緊張感は消えて、気だるげなジーンがそこにいる。
「あなたのことを、自分の大切な人だと話しているそうですよ。ここの者に」
「大切な人? 一応、主従契約してるから――一時的にだけど――間違いはないんじゃない?」
「本人も、何か突っ込まれたらそう答えるつもりでしょうけどね。ですが、匂わせすぎです。この待遇からして、おかしいと思わないんですか」
「思いまくりだけど、シロウに任せてあるから大丈夫でしょう」
あっけらかんと言ったナルに対して、ジーンが深いため息をつく。
「あのねぇ、なんでそこまで信用できるんです。少しは疑ってください。シロウは確かに長官の姪ですが、ベティエール殿やあなたを狙った者がモーレスロウ王国内にいた可能性を考えると、彼とて全くの白とは言い難いんですから」
「彼って……彼女、だからね? とにかく、大丈夫。シロウは、信用できるもの」
「根拠はないんでしょ?」
「うん」
ジーンは、またため息をつく。
主従になったときはナルに従順だった彼だが、この所こうしてナルの言動に意見を述べるようになった。
いい傾向だ。
ナルがやることすべてが正しいわけではないのは当然なので、ジーンが意見をくれるのは有難い。

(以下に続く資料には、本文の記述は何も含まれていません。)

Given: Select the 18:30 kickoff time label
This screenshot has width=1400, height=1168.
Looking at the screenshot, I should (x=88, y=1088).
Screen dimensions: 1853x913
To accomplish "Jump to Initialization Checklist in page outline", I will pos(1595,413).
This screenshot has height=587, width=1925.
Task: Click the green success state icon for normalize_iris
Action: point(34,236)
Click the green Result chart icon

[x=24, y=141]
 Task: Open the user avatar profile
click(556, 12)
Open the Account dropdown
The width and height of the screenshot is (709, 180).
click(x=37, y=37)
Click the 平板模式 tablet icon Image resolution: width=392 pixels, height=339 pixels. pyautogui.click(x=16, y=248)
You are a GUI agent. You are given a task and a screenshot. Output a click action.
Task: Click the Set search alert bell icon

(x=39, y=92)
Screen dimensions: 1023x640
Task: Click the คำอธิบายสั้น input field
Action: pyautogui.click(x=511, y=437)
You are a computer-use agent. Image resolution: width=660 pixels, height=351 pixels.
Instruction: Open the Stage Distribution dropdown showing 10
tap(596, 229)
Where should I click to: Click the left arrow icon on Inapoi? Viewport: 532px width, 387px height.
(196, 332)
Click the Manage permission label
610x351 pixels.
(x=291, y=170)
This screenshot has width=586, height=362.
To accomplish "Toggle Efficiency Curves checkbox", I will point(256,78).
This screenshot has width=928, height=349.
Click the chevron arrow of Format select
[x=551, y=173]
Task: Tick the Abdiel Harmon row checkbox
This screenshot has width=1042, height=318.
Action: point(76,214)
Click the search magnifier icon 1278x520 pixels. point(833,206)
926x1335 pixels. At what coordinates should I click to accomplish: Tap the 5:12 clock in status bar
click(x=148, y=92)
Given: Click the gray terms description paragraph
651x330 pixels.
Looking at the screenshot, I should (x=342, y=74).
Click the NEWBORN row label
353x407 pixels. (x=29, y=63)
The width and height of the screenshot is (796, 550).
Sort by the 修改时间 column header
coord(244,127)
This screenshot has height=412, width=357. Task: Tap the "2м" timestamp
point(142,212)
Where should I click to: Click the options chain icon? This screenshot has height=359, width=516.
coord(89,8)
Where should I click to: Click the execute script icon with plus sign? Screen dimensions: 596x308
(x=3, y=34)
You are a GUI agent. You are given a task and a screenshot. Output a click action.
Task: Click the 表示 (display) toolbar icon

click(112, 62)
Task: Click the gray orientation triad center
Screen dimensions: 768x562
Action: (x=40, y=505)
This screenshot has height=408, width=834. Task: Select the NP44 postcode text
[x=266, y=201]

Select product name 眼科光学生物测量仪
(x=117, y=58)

ため息をつかれるのは正直鬱屈とするが、理由があるのだろう。
「……あなたは一人でなんでもやりたがりますが、仕事や作戦を他者に割り振るのはとても上手いですから。あなたがシロウを信じるに足る相手だと決めたのでしたら、間違いないでしょう」
意外な称賛に、ナルはにんまりと笑った。
「……なんですかその表情」
「さすがジーンさん、私をよくわかってるなぁと思っ――」
突然ジーンが立ち上がった。
机を回り込んでナルの腕を引き、自分の背に庇う。
素早い動きに目を回していると、バァンと窓がひらいた。
ドアではなく、だ。
そして、仄暗い外から、ぬっと紺色の漢服をまとった足が入ってきて、引っ張られるように胴体が、全身が、部屋のなかへ入ってくる。
中年女性だった。
見覚えは、ない。
纏う漢服は上流階級のもので、紺色の生地の裾に透かしの花が描かれている。上衣は鮮やかな白色で、やはり袖口に、透かしの花の絵が散りばめてあった。
やや化粧が濃いが、それを抜きにしても美しい女だ。
つと細めた目が、どことなく狐を彷彿とさせる。視線は僅かのブレもなく、ナルに向いていた。
「ごきげんよう、ナル様」
「どちら様です?」
ジーンやシロウから聞いた、シンジュの元婚約者の話を思い出す。突然窓から侵入してきたことといい、警戒するのは当然だった。
女性を睨みつけるナルに、女性はばさりと桃色の扇を開いて口元を隠した。